30.05.2025

Impact of the Renewed Trade Dispute Between the USA and China on the Stock Markets

The Renewed Trade Dispute Between the USA and China

The US stock markets are currently experiencing some significant losses as the trade dispute with China reignites, bringing about new uncertainties. These tensions not only burden the American markets but could also negatively impact international stock exchanges. Investors are responding sensitively to the escalating conflicts between the two largest economies in the world, which is of great importance for private investors and savers.

Past Agreements and Current Regulations

In May 2025, the USA and China initially agreed to a temporary suspension of part of their mutual tariffs for 90 days, which led to a short-term relief in the markets. US tariffs on Chinese imports were reduced from up to 145 percent to about 30 percent; China’s surcharges on US imports fell from 125 percent to around 10 percent. Furthermore, a consultation mechanism was established to resolve future disagreements through dialogue.
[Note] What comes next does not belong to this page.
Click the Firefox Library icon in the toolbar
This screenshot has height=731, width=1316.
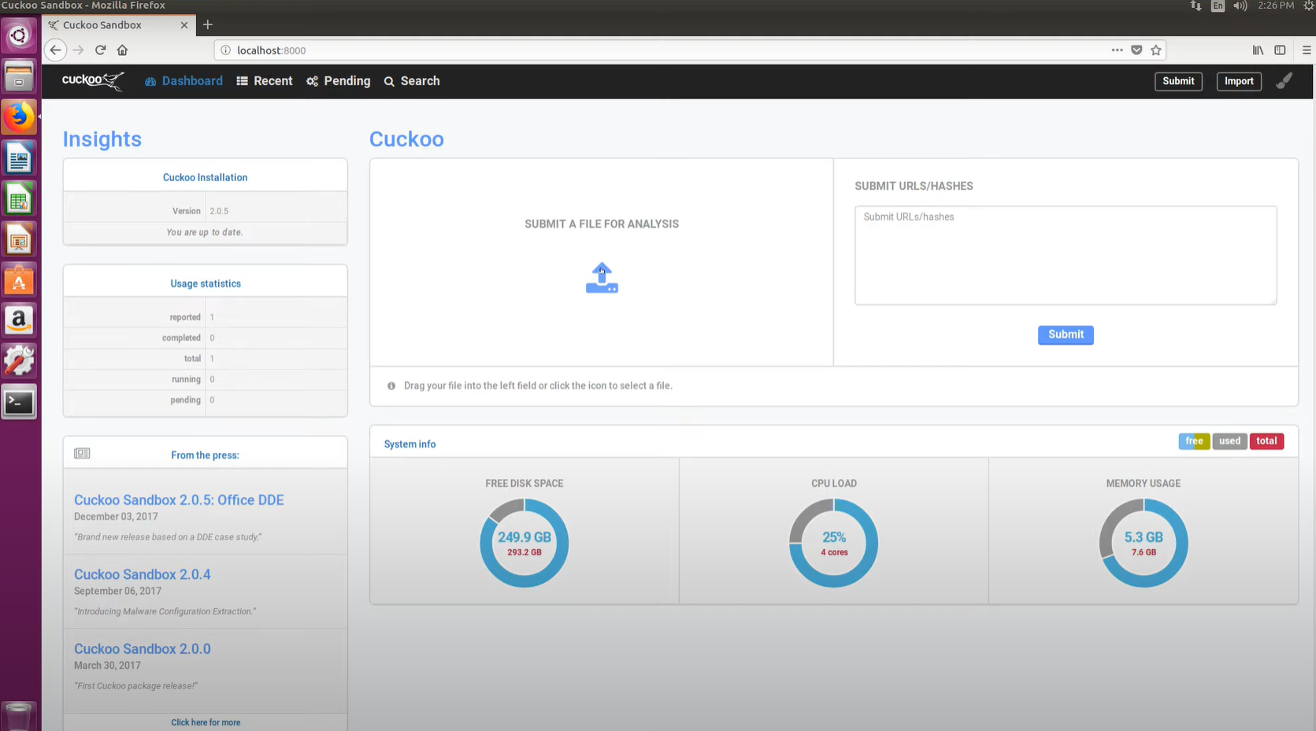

However, significant burdens remain: Since May 2, 2025, there has been no de-minimis exemption for imports from China into the USA. This means that low-value shipments from China are generally subject to regular tariff rates; in addition, high additional tariffs are imposed (up to 120 percent on mail shipments). Some tariffs are temporarily suspended, but other punitive tariffs remain in place – for example, those due to the fentanyl issue or Section 301 tariffs.
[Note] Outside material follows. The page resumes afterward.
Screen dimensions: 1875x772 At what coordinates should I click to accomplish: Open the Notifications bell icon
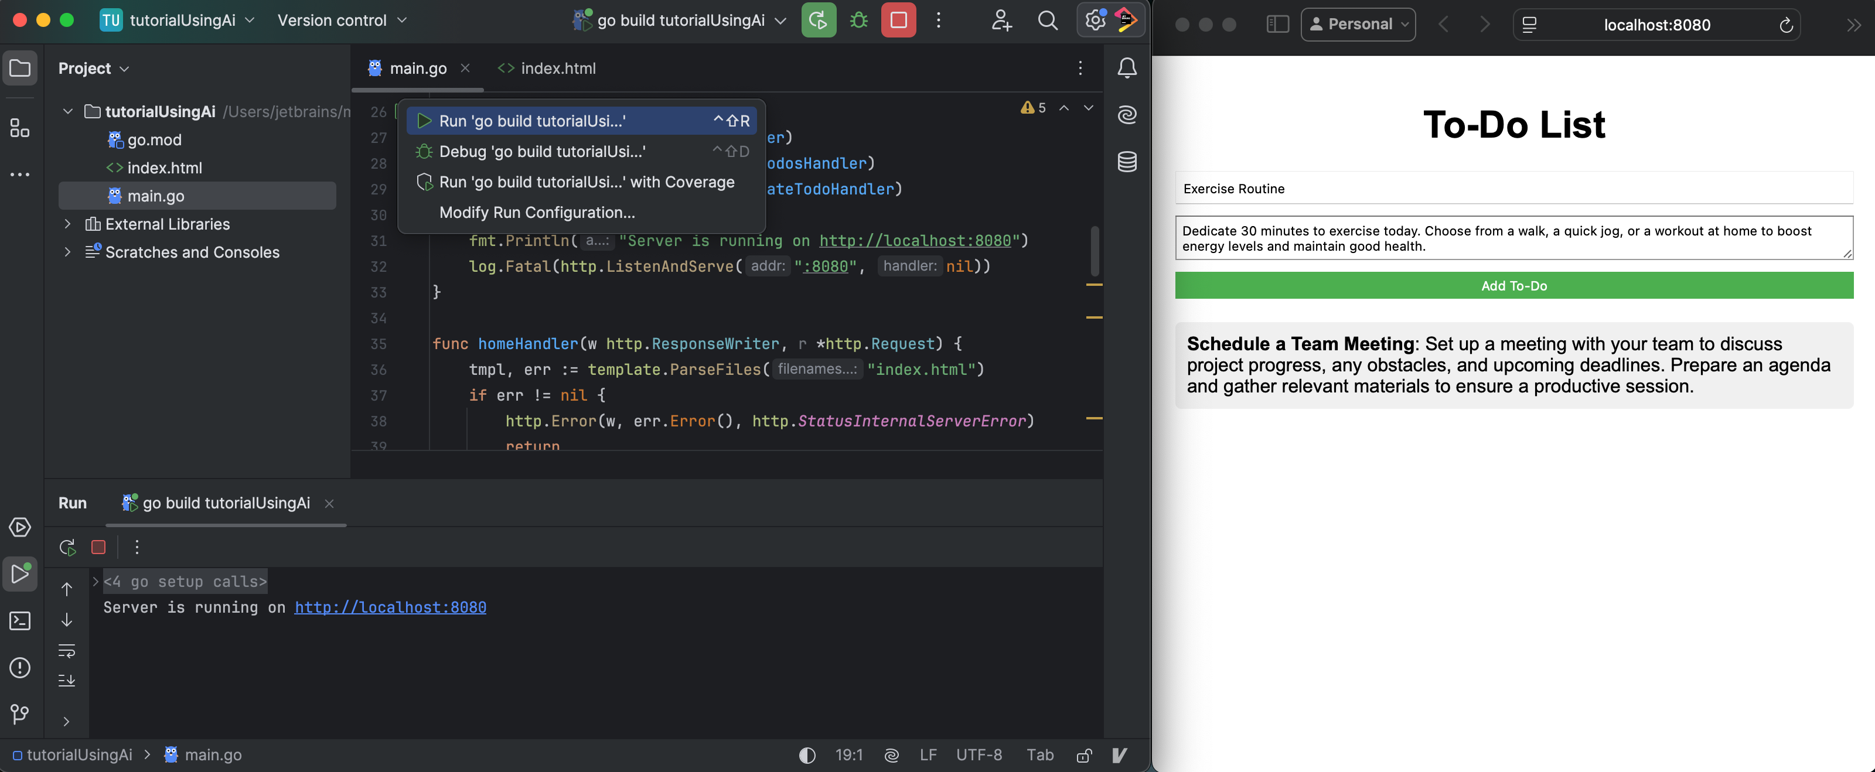[1127, 68]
Impact on Investors and Savers

These contradictory signals lead to uncertainties in the financial markets. Investors are reacting with caution or selling, resulting in losses in stock prices. For private investors and savers, this means:

  • Higher volatility in the stock markets can temporarily burden portfolios.
  • International trade conflicts can disrupt supply chains and impair corporate profits.
  • An increased risk aversion might make safe investments such as government bonds more attractive.
  • In the long term, the development of the trade dispute remains an important factor for economic stability and return potential.

In summary, the renewed flare-up of the trade dispute between the USA and China is currently significantly burdening the US stock markets due to new tariff regulations and political tensions. This also has international repercussions and requires private investors to be more vigilant regarding market risks in the context of global economic relations.